When an apple is dropped by a person and hits you on the head, it is a cause for punishment.
So the anger- which belongs entirely to her, was created BY her- ignored by the water, must find a new target. "Logic" provides that if the water is not hot, then the gas must be off. This is not the fault of someTHING, but someONE! NOW the anger can flow! Now it can be accepted!
So not only is she mad over the temperature, she is now mad about the bill, about the payer, and about the gas. The whole shower is ruined and at no fault of her own! Be mad about that too!
Of course, there was hot water the whole time. Which just drives the point even harder.
Expectations creat frustrations.
When you expect something, you have already set yourself up for failure. It will be a miracle if you can go on expecting, and never find frustration. If she had gone into that bathroom with no expectations this problem would not have been. The water was not the problem.
You can demonstrate this to yourself with a barking dog. After every bark, tell yourself "the dog will not bark anymore. it is done." When the dog barks again, you can feel the disappointment. Tell yourself again it was the last bark, and again you will be disappointed. You will become increasingly frustrated with every bark. Instead of a noise, the barking is now a taunt. It's as if the dog is doing it on purpose just to annoy you.

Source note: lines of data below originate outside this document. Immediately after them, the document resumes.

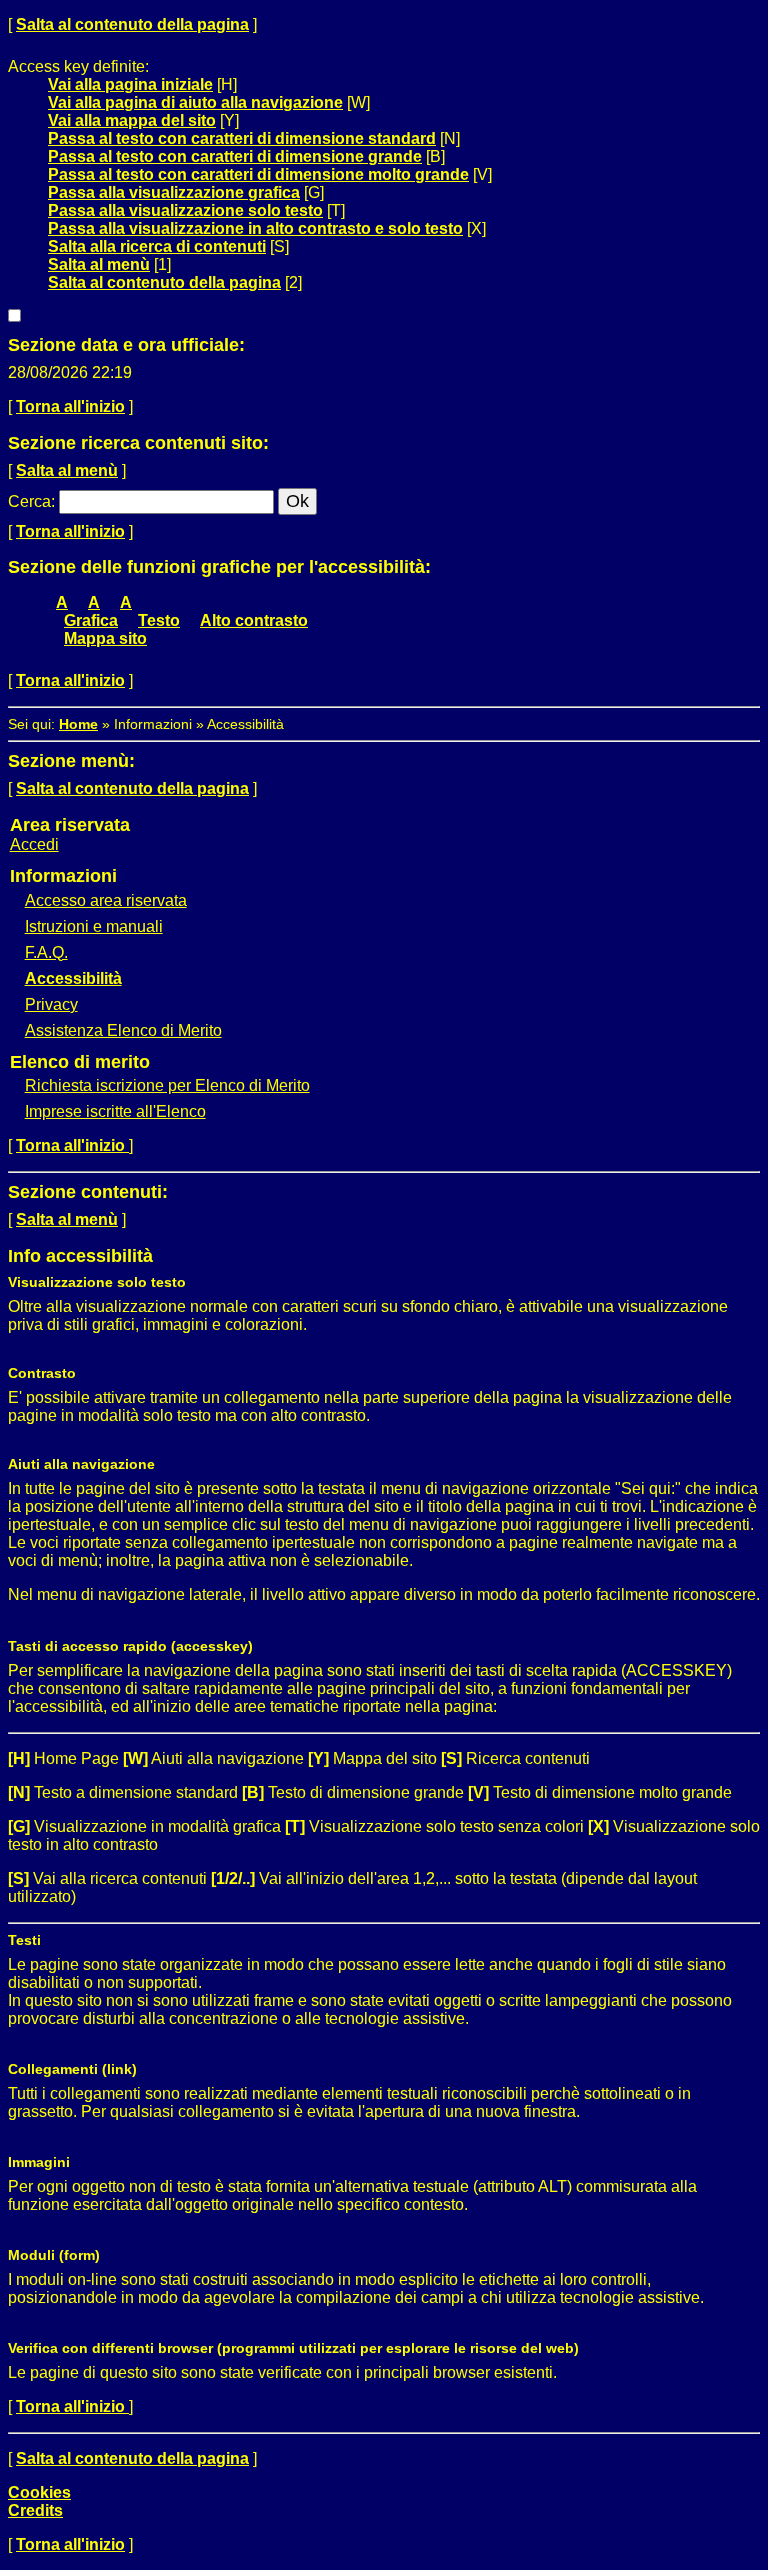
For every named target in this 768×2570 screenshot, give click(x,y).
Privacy (51, 1004)
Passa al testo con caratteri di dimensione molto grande (258, 174)
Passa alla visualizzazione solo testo (185, 210)
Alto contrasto (254, 620)
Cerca (29, 501)
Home (78, 724)
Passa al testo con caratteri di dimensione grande (235, 156)
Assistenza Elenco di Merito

But this is the way people live every day. This is acceptable. It is acceptable to base the expectations of today on the outcomes of yesterday. "My car ran fine yesterday, it will not break down today," "I had a job yesterday, I cannot be fired today," "I had hot water yesterday, it will be hot again today."
This is called optimism.
Also, these expectations come in another flavor: "My car broke down yesterday, it will probably happen again today," "I didn't get a job yesterday, I can't get one today," "There was no hot water yesterday, I bet it's out again today."
This is called pessimism.
So you see, optimism, pessimism... They're really the same thing. They're both forms of expecting. It's like seeing Heads or Tails, but being blind to the quarter. It doesn't really matter which side it lands on, because it will still be a quarter. Likewise, it doesn't matter if you're a "positive thinker" or a "negative nancy," you will still be creating expectations. You will still be creating problems.